Un grande isolamento
Fra queste, per esempio, manovrare tra rocce e scogli a distanza molto
ravvicinata (fino a 20 piedi, 6-7 metri), affrontare stretti passaggi con
correnti che raggiungono i 7 nodi se le prendi per il verso sbagliato,
contendere lo spazio alle barche da pesca, in ancoraggi rocciosi e profondi
(fino a 28 metri) con poco agio per girare all’àncora. Si rimane a volte senza
comunicazioni a causa delle alte montagne, che isolano i vari sistemi: il Gps,
il telefono satellitare e l’Inmarsat-C. Punti di grande interesse paesaggistico
sono le cascate, alcune delle quali a livello del mare, le sorgenti termali
dove si può fare un bagno caldo e i sentieri nei boschi, alcuni su passerelle.

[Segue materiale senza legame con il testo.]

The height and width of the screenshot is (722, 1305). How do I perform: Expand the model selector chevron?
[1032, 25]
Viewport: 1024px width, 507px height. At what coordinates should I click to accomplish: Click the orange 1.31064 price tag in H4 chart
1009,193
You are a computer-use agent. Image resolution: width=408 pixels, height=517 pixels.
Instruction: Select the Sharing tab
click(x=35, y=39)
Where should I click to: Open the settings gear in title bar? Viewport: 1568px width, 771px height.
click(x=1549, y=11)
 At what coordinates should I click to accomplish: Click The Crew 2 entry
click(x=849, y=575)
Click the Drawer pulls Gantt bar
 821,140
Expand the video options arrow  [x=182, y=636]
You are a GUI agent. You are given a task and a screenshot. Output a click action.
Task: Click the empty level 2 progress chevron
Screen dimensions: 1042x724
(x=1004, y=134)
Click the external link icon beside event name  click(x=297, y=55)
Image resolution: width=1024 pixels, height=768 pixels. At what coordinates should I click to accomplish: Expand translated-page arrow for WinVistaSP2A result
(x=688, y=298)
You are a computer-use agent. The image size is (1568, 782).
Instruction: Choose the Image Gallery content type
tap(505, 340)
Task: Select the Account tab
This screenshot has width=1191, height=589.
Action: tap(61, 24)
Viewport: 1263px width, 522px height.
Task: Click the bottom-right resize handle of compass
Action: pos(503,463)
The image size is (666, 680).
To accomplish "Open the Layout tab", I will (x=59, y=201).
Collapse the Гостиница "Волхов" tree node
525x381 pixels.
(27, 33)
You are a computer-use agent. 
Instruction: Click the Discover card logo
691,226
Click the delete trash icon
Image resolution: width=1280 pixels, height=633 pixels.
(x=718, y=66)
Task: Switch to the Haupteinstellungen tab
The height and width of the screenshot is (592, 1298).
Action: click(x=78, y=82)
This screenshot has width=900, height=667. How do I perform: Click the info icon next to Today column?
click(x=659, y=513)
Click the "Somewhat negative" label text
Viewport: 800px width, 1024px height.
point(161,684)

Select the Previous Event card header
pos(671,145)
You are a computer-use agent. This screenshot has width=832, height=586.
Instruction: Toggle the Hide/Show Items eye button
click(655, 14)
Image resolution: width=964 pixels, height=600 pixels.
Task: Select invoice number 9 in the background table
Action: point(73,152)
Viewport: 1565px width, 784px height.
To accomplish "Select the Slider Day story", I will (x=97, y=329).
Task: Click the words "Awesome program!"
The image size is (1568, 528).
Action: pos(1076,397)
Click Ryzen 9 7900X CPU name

Sebbene si sia circondati dalla terra, gran parte di essa è del tutto
impenetrabile.
La gente del luogo è molto amichevole e parla inglese. È una zona in cui si
naviga in modo assai diverso, ma ha arricchito molto le nostre precedenti
esperienze, aiutandoci ad avere un quadro più completo della navigazione nel
Nord. Per riuscire a raggiungere il fronte dei ghiacciai bisogna imparare a
manovrare intorno agli iceberg, spingendo via i frammenti più piccoli di
ghiaccio. Le città che si toccano, oltre a Juneau, sono Prince Rupert,
Ketchikan, Wrangell, Petersburg, Sitka e Craig, tutte località dove ci siamo
fermati.
I rifornimenti di base sono disponibili nella maggior parte di questi posti. Ma
è una vita semplice e rustica. Adesso è molto di moda fare una crociera in nave
in Alaska, ma non è nemmeno paragonabile all’esperienza di andarci con la
propria barca. Per esempio, a Glacier Bay è permesso entrare a due sole navi da
crociera al giorno e al tramonto devono essere fuori. Noi invece vi abbiamo
trascorso quattro giorni, comprese tre notti all’àncora, una delle quali di
fronte a un ghiacciaio. Abbiamo potuto risalire bracci di mare e vedere
ghiacciai dove alle navi da crociera non è permesso arrivare.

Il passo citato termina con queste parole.